**SHORT EXERCISE:** Translate this sentence from the passage on hydrogel sensor synthesis into Spanish: "The mixed solvent was fully dispersed under vacuum at 5 °C."

**PAGE TEXT:**
· · ·

Hydrogel sensors were synthesized by means of free radical polymerization (Fig. 1). In DMSO solution, AAm, MMA, R6GS and MBA (0.3% of monomer content) were firstly dissolved and mingled with each other. Under high vacuum environment, the mixture was stirred continuously at 15 °C until the homogeneous solution was formed. In the subsequent step, the mixture was added by 100 µL TEMED and initiator (APS, 2% monomer) which were mixed and dissolved in 2.0 mL of DMSO. The mixture was stirred constantly until the homogeneous solution was witnessed in the reaction, at which time the solution was poured into a cylindrical mould and maintained at 50 °C for 12 hours accordingly. Hydrogel sensors were hereby extracted from the mould and washed by DMSO for 36 hours and then by distilled water for 36 hours. At this moment, one piece of the hydrogel was separated and dried in an oven at 50 °C for the research of swelling kinetics of hydrogel sensors.

Fig. 1 Synthesis of hydrogel sensor by free radical polymerization.

In addition, synthesized supramolecular hydrogels can be used to fabricate hydrogel sensors by guest–host interaction (Fig. 2). At first, AAm, β-CD and MBA (0.3% of monomer content) were commonly stirred in dimethylsulfoxide. The mixed solvent was fully dispersed under vacuum at 5 °C. In the following step, the mixture was added by 100 µL of TEMED and initiator (APS, 4% of monomer content). The mixture was stirred constantly until the homogeneous solution was witnessed in the reaction, at which time the solution was poured into a cylindrical mould and was maintained at 50 °C for 12 hours accordingly. The hydrogel was thereby extracted from the mould and washed by DMSO for 36 hours. Then, on the basis of the host–guest interaction, AAm-co-β-CD hydrogel was immersed in 10⁻² M R6GS DMSO solution for 10 hours to assemble hydrogel sensor.

· · ·

**RECORD LIST:**

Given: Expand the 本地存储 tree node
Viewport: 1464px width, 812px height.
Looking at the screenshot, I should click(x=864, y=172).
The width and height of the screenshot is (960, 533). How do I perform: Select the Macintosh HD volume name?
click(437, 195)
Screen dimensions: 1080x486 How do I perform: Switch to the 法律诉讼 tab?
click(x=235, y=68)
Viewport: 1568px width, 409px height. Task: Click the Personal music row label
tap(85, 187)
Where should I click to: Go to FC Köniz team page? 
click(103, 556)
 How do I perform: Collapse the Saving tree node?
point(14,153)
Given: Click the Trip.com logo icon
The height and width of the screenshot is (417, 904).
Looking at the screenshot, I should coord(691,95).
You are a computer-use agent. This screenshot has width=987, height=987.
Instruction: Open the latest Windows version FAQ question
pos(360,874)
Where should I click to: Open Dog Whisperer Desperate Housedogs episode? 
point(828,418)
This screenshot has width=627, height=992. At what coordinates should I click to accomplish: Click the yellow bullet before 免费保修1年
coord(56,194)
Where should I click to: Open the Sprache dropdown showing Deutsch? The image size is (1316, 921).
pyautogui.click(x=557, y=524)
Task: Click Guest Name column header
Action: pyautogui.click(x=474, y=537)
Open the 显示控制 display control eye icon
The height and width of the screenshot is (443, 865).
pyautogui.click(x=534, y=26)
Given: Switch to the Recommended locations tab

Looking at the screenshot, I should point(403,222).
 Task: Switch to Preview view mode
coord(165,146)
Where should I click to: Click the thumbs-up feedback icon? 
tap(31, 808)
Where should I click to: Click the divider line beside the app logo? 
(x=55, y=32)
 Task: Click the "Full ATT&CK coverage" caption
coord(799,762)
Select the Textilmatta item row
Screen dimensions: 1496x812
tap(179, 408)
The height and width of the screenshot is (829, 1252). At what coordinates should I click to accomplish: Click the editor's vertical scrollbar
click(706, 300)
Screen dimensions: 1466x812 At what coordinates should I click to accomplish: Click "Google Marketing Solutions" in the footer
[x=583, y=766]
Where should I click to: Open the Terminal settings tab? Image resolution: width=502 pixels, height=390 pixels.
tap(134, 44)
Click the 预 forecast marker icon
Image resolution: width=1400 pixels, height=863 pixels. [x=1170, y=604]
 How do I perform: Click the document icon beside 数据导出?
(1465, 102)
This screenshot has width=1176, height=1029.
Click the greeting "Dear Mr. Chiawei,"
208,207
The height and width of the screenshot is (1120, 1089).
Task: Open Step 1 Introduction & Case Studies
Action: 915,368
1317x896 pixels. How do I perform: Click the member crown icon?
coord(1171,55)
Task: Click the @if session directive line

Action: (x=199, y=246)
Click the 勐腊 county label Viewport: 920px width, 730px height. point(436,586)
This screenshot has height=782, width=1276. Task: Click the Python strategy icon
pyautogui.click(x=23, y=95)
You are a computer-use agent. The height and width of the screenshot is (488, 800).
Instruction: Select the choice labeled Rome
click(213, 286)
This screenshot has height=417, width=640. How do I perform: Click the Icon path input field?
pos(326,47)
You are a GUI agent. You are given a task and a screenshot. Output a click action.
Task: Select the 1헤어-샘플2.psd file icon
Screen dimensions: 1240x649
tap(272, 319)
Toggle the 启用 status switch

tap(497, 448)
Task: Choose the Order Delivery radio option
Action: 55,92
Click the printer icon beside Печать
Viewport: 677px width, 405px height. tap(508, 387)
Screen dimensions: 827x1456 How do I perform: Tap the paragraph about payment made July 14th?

· · ·

**RIGHT ANSWER:** El disolvente mezclado se dispersó completamente al vacío a 5 °C.